Fred Herring's wife thinks that cicadas, sometimes mistakenly called 17-year locusts, resemble shrimp.  She suspects that some people don't like the taste or texture of shrimp because they feel they are eating bugs.  So naturally, at least to Fred's way of thinking, cicadas might be called "flying shrimp."


There's been a rash of newspaper articles this spring about various culinary treatments for cicadas, including deep frying, sauteing, and dipping in chocolate, and at least one connoisseur has likened their taste to shrimp. Fred, who likes shrimp, does not intend to find out.
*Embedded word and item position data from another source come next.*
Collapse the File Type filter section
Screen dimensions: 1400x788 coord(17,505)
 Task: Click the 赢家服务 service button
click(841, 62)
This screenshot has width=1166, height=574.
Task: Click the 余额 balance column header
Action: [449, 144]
Of course, shrimp are not on a 17-year cycle, or if they are, it is not one as noticeable as the cicada's.  Nevertheless, in nature's economy there's no such thing as a free lunch, so it may be safe to assume that there are other organisms whose populations wax and wane in phase with the cicada's, such as squirrels and songbirds.  Too bad it's not telemarketers; then they'd only be a nuisance once in a very long while, and there might be time between one surfacing and the next for science to come up with a solution.


Fred has developed a grudging respect and even a fondness for cicadas.  The little critters seem benign enough, once you get past their red eyes and ubiquitous presence. Understanding that they will not hurt you may keep you from driving off the road when one blows in through the car window.  Their omnipresent din brings to mind a slipping fan belt or a pulley with a warn bearing.


Fred's wife, who may be doing an inordinate amount of meditating on cicadas herself, thinks that they're like any other 17-year-olds.  They are driven by an unconscious hormonal imperative, under which they bumble along wrapped up in themselves, jostling others while meaning no harm, dependent on their herd instinct to survive, at least socially, and making a lot of noise without regard for their surroundings. In other words, you don't want to share the road with them.


If you are lucky enough to live within the cicadas' range, you can draw your own lessons from their visitation.  If nothing else, they give us the chance to reflect on how long 17 years really is.  Your toddler will be graduating high school the next time they appear, and you will be 17 years further along life's road.  Would you have surfaced this spring after 17 years in your cozy underground burrow if you knew what was in store - post 9/11 politics, Iraq, double-dollar gas prices?  And the cicadas do it all for love!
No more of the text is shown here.